I think if we were talking about a ceremony where adults frightened a child old enough to know what was going on by telling them they were full of sin and needed to be cleansed or something like that then, yes, this would be a cause of concern but what we're actually talking about is a baby, who has no clue what's going on, having a little bit of water poured over their head by a stranger who then utters some completely innocuous words that the baby cannot understand and that's the end of the whole encounter.

I think if something as harmless as that was able to raise my bloodpressure in the way that seems to be expected I'm not sure how I'd cope hearing about the actually bad things that happen to children.

Thu, 29 Mar 2012 18:52:36 UTC | #931201

Go to: Atheists in church: the course of true love may now run smooth

Layla's Avatar Jump to comment 49 by Layla

Comment 46 by xmaseveeve :

Comment 34, Steven (to Layla)

''Your analogy is flawed for one enormously important reason''

I don't think it is.

''There's no danger of enhancing the Santa-ist lobby by propping up their belief system with the appearance of agreement, because there aren't any Santa-ists out there.
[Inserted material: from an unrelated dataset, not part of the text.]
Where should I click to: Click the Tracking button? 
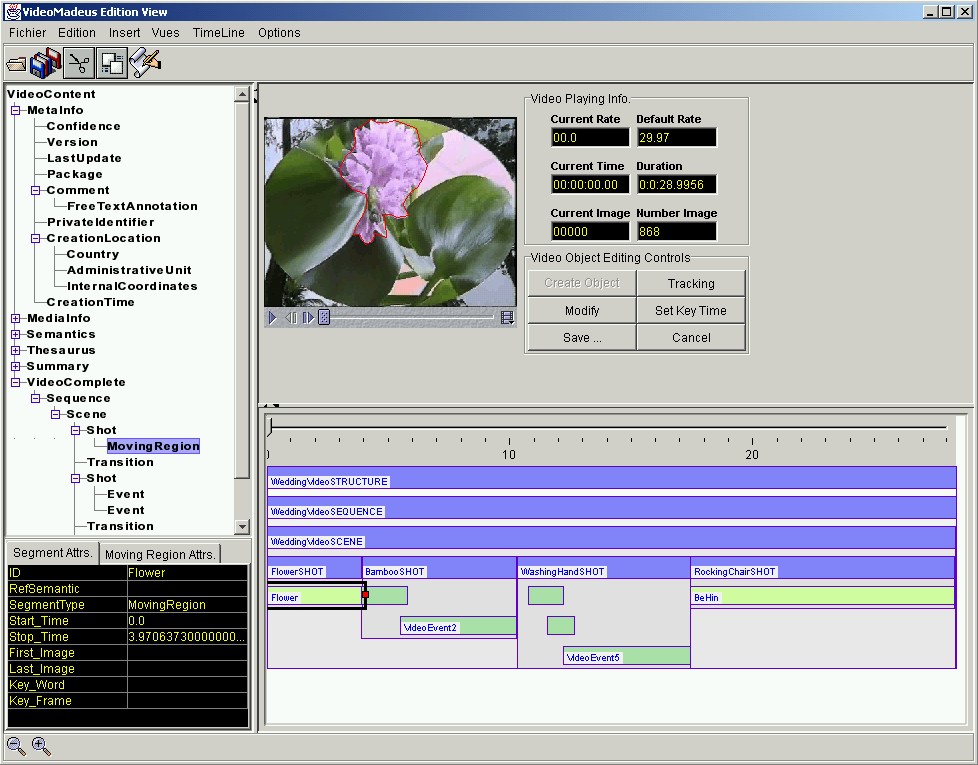click(691, 284)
That is NOT the case when talking about the claims made by priests, ministers, and vicars at religious weddings.''

I take your point but I don't feel as if I'm propping up Christianity by celebrating Christmas. I know it's not real. Nativity myths are ancient, and they sound better in lovely, childhood-nostalgic poetry. Does the story of Christmas belong to Christians? No. And the rituals are pagan.

I think it depends what you imagine the circumstances to be. I feel uneasy with the idea of an atheist pretending to be a Christian, going through a 100% Christian ceremony and all the rest of it. I'm not sure any amount of the things I mentioned like tradition or architectural beauty could make that feel comfortable for an atheist. But what if the Church of England allowed people to have secular ceremonies in the church? What if there was no mention of God or Jesus but you could still have the church venue and the wedding bells and all those other aspects of it that tend to attract people in the first place? Steven painted a picture of a wedding where those in attendance were Christian but what if the family were non-believers?